Advertising cannot ‘create’ anything but advertisements. New products, catering to new wants, are not advertisements, even though they may be advertised. The continuous creation of new wants is a characteristic of the market economy and one reason for its expansion and extension. Advertising as such cannot increase the ‘effective demand’ and, via this demand, enlarge production. Capital must accumulate in order not only to remain competitive but to retain its capital-value. Capitalists cannot consume all of their profits, for by doing so, they would soon cease being capitalists. Advertising cannot affect this compulsive need to accumulate, and accumulation determines the ‘effective demand’ with respect to consumption goods from this quarter. No advertising could enlarge the objectively determined ‘effective demand’, although it may affect it in favour of one or another product, or one or another seller of identical commodities. Advertising can affect the distribution of the available surplus-value, but it cannot add to its size, for it is itself only a part of the available total surplus-value.

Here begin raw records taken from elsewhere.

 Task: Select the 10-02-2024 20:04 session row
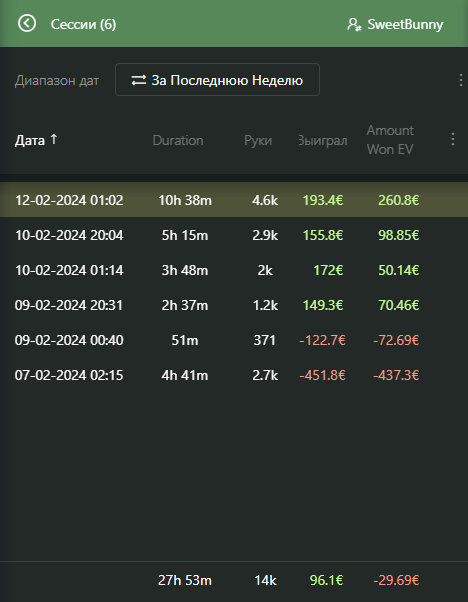(x=234, y=235)
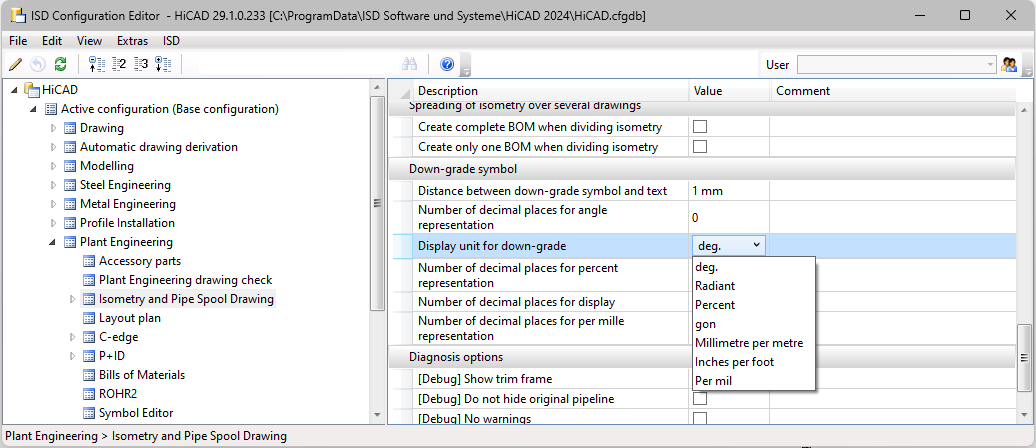Open the ISD menu
The height and width of the screenshot is (448, 1036).
click(x=171, y=40)
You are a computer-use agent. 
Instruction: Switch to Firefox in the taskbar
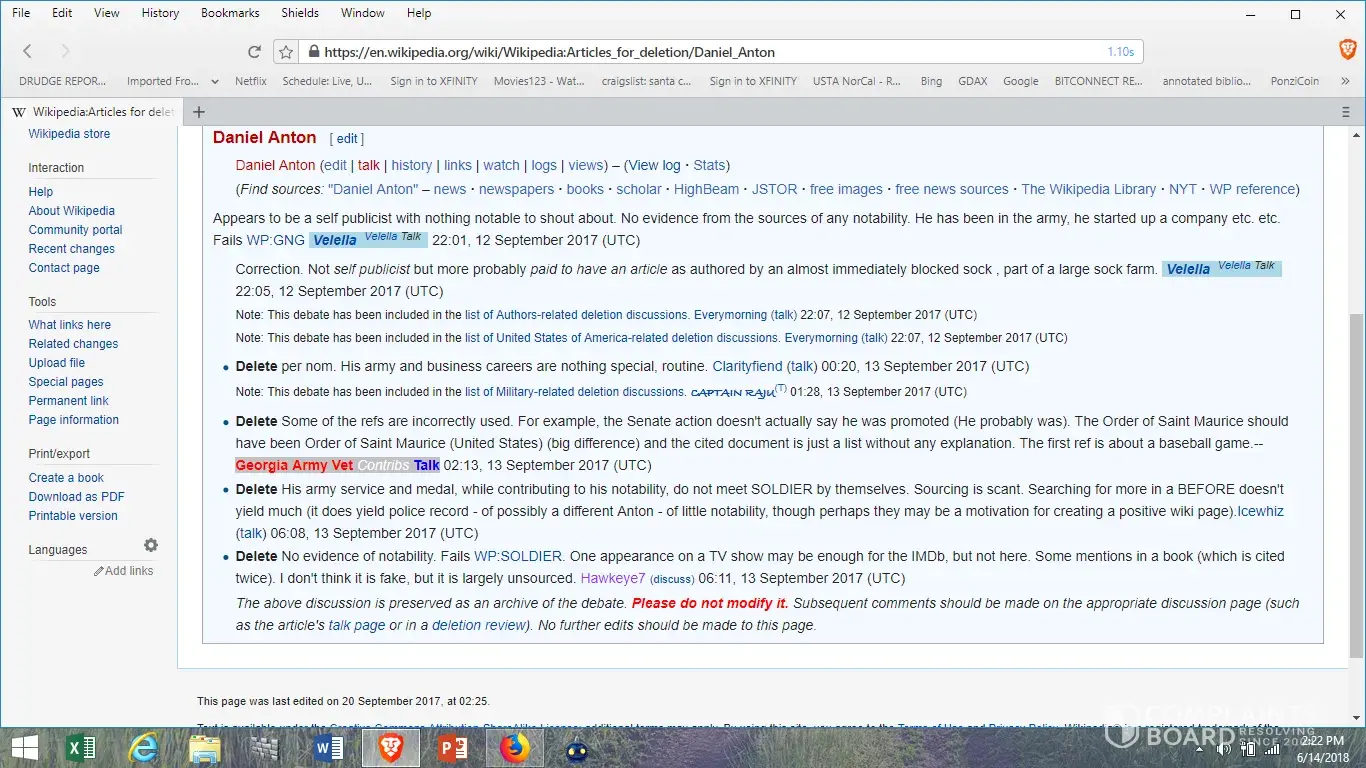pos(515,748)
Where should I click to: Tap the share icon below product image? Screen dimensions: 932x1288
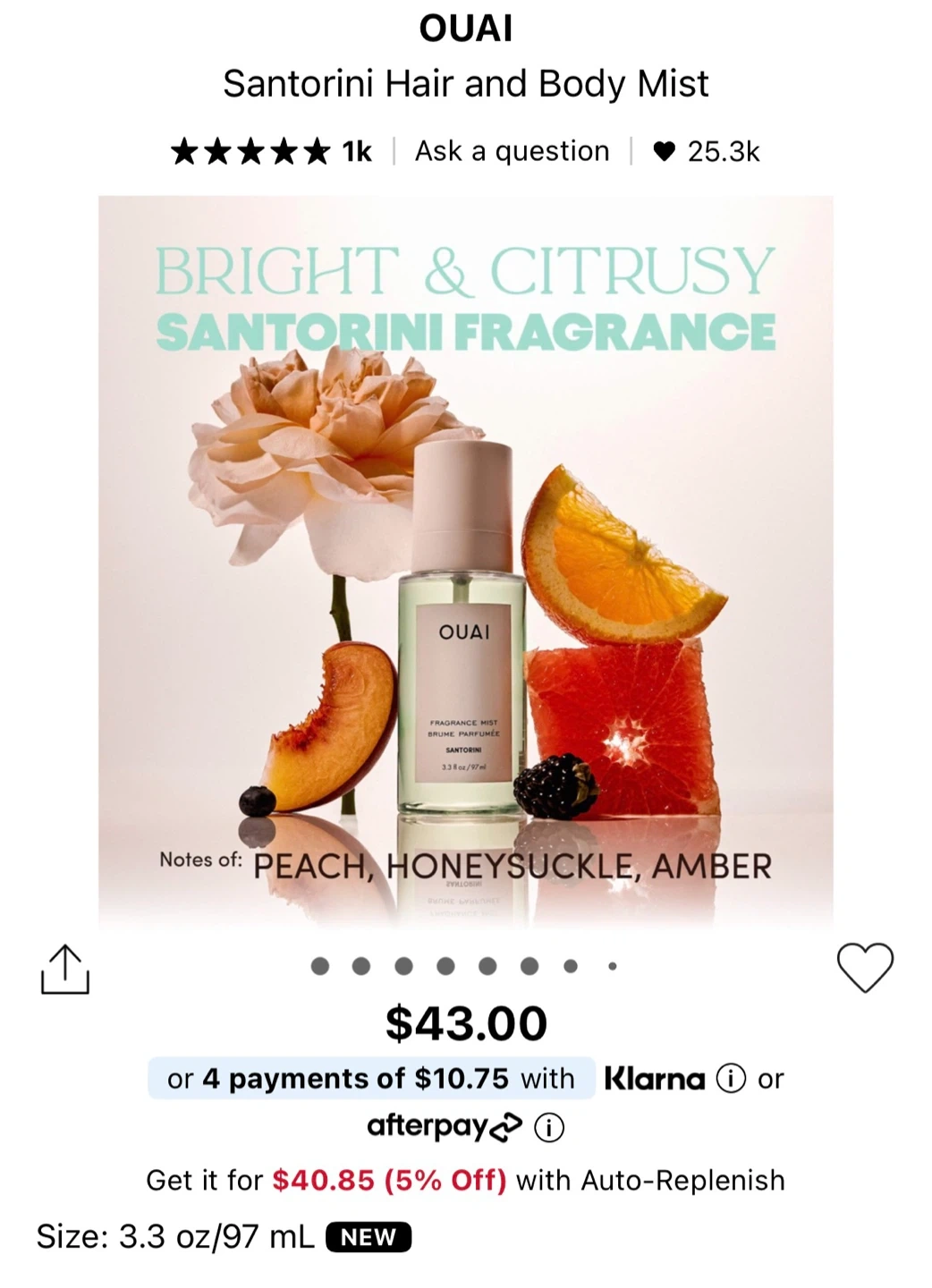tap(65, 968)
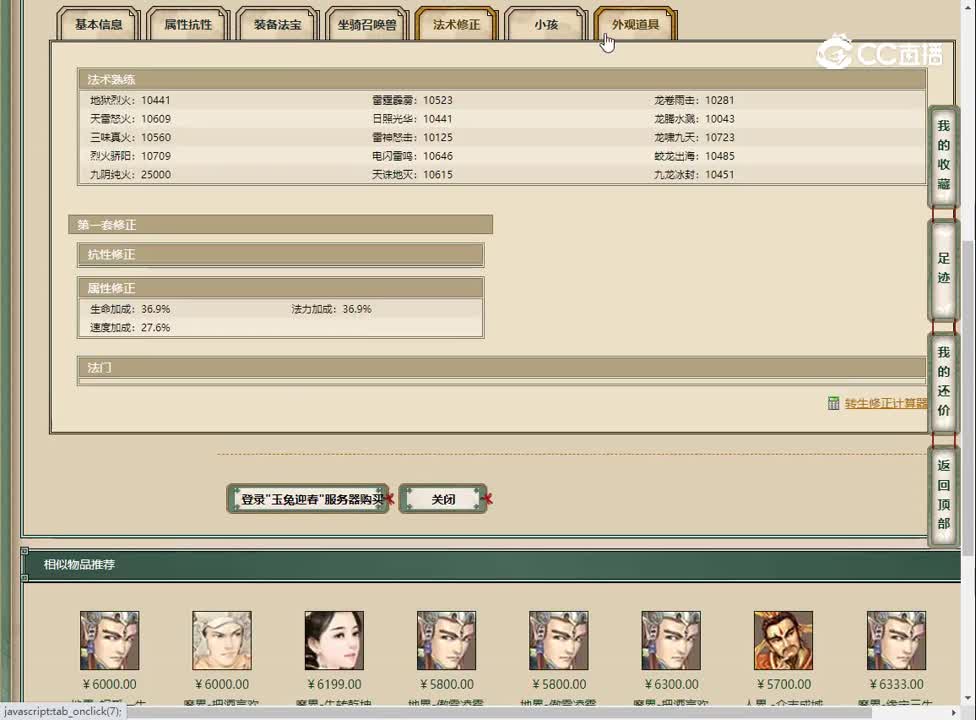Select the 坐骑召唤兽 tab

coord(367,25)
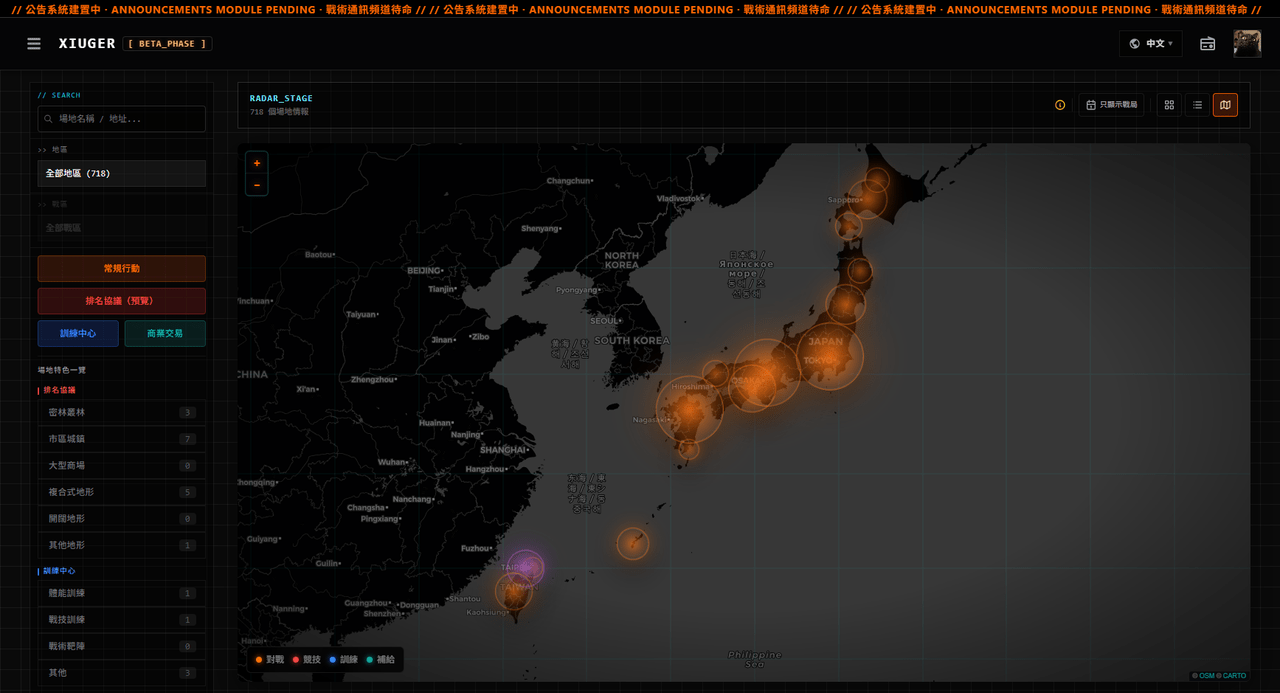Zoom in on the map
This screenshot has width=1280, height=693.
pyautogui.click(x=257, y=163)
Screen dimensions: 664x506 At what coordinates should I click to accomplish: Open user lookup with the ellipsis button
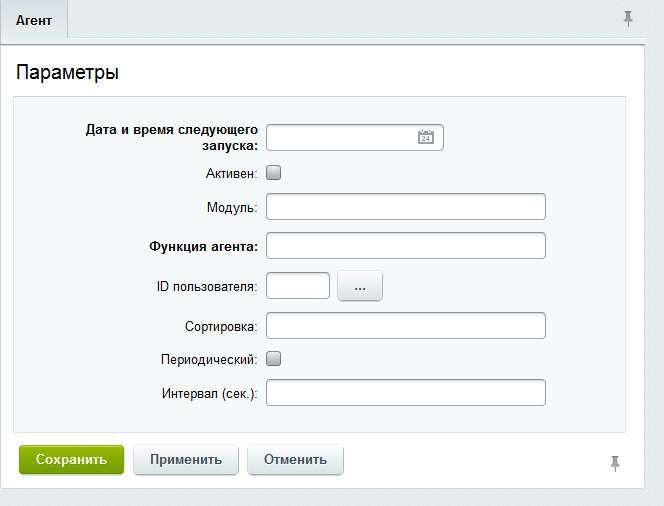point(360,286)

Baran’s and Sweezy’s curious reasoning with respect to advertising rests on the illusion that production outside the ‘self-limiting’ confines of ‘monopoly capital’, i.e. production which is actually undertaken but would not be forthcoming were it not for advertising and government purchases, could actually benefit ‘monopoly capital’, and, by creating income and employment, the whole of society. There is, then, after all, a growing ‘surplus’ which does not need to issue into protracted stagnation, and full employment combines with an ‘absorption’ of the ‘surplus’ through government — and advertising — agencies. What remains regrettable in Baran’s and Sweezy’s view, however, are the irrational uses to which the larger part of the ‘surplus’ is put by both these agencies.
The ‘surplus’ in evidence in the ‘affluent society’ is, then, not a ‘surplus’ produced by monopoly capital but in spite of it. It is in fact brought forth, as Baran and Sweezy point out, by government purchases which increase the ‘effective demand’ and thus prevent crisis conditions. The crisis is set aside by the “colossal capacity to generate private and public waste” (p.3). To waste the ‘surplus’ is one way of ‘absorbing’ it, however, and as there are no limits to the generation of waste, there is no need for a ‘surplus’ to arise and thus also no ‘surplus-utilisation’ problem. Particularly not, because, in Baran’s and Sweezy’s view, the waste does not reduce the profits of ‘monopoly capital’, for it constitutes that part of the ‘surplus’ over and above the ‘surplus’ realised as profit. Just as the ‘sales effort’ absorbs “a large amount of surplus which would otherwise not have been produced”, so “government plays a similar role but on a larger scale” (p.142). When idle resources are put to work, “they can produce not only necessary means of subsistence for the producers but also additional amounts of surplus. Hence if government creates more effective demand, it can increase its command over goods and services without encroaching on the income of its citizens” (p.143).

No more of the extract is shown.